At its inauguration, the Second Republic set its eyes on the goal of achieving National Food Security through local production.
That meant several interventions to raise aggregate production, among them:
- increasing access to, and greater utilisation of the Land;
- sustainably weaning our agriculture from weather-related vicissitudes, thus climate proofing it;
- supporting communal and smallholder Agriculture through various input supply schemes, foremost the Pfumvudza/Intwasa Scheme;
- stabilising Agricultural Finance and Marketing and,
- modernising the Agricultural sector through mechanisation, science and more intensive farmer extension support.
Because of these far-reaching interventions, we were able to achieve a national surplus in a short space of just two seasons, peaking in the 2020-21 season.
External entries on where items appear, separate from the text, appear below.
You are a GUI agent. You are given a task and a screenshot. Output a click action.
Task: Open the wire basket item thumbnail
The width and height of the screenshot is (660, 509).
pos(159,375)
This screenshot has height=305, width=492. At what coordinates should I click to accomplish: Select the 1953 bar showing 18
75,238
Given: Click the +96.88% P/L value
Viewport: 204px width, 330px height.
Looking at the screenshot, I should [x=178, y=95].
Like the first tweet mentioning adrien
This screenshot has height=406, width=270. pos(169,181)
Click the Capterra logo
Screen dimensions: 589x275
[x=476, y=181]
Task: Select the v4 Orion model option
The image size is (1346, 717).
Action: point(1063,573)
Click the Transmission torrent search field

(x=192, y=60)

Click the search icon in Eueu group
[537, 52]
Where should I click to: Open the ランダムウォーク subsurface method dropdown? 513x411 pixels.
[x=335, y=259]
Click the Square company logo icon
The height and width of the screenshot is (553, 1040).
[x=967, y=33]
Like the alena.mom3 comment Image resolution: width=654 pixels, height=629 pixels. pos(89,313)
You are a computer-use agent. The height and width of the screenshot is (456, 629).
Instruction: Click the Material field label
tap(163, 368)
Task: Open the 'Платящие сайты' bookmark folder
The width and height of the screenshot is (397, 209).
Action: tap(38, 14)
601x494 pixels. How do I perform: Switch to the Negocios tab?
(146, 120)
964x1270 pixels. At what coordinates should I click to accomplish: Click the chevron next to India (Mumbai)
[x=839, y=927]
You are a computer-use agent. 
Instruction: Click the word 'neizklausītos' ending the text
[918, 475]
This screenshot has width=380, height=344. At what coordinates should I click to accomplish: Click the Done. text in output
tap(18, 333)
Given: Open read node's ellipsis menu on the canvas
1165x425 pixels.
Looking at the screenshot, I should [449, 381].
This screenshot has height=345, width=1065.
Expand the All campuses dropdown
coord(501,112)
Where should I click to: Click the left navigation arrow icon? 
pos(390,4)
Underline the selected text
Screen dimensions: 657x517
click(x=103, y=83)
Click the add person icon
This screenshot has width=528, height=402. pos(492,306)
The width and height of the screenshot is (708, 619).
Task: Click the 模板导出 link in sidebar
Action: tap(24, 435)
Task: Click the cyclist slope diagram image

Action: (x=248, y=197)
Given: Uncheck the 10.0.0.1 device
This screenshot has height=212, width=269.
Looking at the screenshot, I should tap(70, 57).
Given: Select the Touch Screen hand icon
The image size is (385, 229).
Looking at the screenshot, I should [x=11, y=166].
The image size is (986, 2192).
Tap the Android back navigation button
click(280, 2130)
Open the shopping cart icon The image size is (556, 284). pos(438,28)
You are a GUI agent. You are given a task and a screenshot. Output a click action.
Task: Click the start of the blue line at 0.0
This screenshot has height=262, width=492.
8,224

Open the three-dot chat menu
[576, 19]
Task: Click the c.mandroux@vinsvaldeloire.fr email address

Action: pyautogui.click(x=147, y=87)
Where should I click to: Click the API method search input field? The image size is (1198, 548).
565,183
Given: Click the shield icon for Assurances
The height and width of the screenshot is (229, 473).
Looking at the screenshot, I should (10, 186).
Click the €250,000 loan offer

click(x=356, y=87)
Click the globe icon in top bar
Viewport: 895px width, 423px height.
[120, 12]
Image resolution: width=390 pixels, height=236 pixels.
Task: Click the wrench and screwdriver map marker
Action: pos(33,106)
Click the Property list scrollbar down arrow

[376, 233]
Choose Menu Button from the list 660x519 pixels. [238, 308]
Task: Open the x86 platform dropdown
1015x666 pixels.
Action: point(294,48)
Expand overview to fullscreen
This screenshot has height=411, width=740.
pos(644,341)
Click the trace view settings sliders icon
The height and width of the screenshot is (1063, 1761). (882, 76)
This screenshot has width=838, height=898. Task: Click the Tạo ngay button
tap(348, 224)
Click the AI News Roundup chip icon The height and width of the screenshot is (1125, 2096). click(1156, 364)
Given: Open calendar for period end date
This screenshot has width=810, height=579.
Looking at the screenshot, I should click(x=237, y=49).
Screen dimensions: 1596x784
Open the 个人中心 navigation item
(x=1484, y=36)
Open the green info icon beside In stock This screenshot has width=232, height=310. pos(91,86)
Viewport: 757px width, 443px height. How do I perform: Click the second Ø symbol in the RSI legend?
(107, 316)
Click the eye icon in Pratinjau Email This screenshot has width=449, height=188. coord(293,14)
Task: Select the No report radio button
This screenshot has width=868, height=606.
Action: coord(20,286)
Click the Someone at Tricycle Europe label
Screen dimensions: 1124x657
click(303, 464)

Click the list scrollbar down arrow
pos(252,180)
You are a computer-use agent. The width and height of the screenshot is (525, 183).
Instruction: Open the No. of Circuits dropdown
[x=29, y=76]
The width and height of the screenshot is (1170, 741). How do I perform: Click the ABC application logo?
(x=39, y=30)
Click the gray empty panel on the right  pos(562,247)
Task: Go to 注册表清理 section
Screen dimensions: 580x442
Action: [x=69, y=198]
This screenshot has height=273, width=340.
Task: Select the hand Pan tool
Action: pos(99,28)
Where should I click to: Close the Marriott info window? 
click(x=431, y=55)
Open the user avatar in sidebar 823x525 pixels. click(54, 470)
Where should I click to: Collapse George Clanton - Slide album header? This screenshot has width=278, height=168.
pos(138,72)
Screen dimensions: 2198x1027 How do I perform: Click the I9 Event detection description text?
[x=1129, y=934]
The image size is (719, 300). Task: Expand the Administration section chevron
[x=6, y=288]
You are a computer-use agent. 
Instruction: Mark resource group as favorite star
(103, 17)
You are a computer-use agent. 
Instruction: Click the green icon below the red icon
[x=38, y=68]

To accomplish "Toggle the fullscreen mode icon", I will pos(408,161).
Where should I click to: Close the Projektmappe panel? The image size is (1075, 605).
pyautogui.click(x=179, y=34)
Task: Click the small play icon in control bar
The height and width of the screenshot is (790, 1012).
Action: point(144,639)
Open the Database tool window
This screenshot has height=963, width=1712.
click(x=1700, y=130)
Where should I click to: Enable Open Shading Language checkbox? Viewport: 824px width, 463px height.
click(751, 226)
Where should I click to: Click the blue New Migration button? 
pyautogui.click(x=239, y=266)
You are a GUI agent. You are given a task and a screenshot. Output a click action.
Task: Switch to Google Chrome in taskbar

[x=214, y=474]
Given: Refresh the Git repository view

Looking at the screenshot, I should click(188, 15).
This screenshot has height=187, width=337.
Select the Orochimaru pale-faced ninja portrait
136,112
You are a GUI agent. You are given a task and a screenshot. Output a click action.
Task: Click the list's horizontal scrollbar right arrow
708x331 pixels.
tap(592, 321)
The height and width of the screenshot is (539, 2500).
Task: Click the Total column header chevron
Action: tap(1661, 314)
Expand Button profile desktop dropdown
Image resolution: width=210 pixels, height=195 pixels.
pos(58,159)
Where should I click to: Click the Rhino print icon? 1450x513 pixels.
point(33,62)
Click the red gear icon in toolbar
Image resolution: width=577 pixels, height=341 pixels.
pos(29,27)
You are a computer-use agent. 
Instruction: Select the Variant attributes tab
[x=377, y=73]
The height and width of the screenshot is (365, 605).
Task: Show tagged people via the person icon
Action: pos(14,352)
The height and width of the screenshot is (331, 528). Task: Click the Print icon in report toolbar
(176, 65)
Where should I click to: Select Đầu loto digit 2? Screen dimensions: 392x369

Because of that progress, we have been able to mitigate the adverse effects of the 2021-22 season which was affected by mid-season drought.
We must draw hard lessons from this fluctuating performance so we move into the future with greater certainty and predictability.
The weather-induced variations in our Agricultural performance and cereal output shows more needs to be done to climate-proof this sector for sustainable national food security. To that end, we continue to build more lakes and dams, as well as hitching these to agricultural land through modern irrigation systems.
While our aggregate cereal output often surpasses our national requirements, I am concerned that on closer examination, productivity remains low.
Our farmers and the whole Agricultural Society must be challenged to go beyond the aggregate goal of National Food Self-Sufficiency. We must now begin to build efficiencies all round, so more and more we work with farmer-and farm-targeted goals of productivity.
When I look at our output per hectare, or the input-output ratio, both in relation to leading food producers in our Region and in the world, we still have more to do. This sets a new focus for us, both as individual farmers and as an industry. There are lots of inefficiencies belied by positive national aggregate output.
Our attention now has to turn to how much we produce per hectare; per farmer/household, and per given quantity of key inputs. All this takes us into the realm of productivity, while also getting us to focus closely on each variable in the whole gamut of our interventions.
That also covers post-harvest losses which reduce our marketable surplus.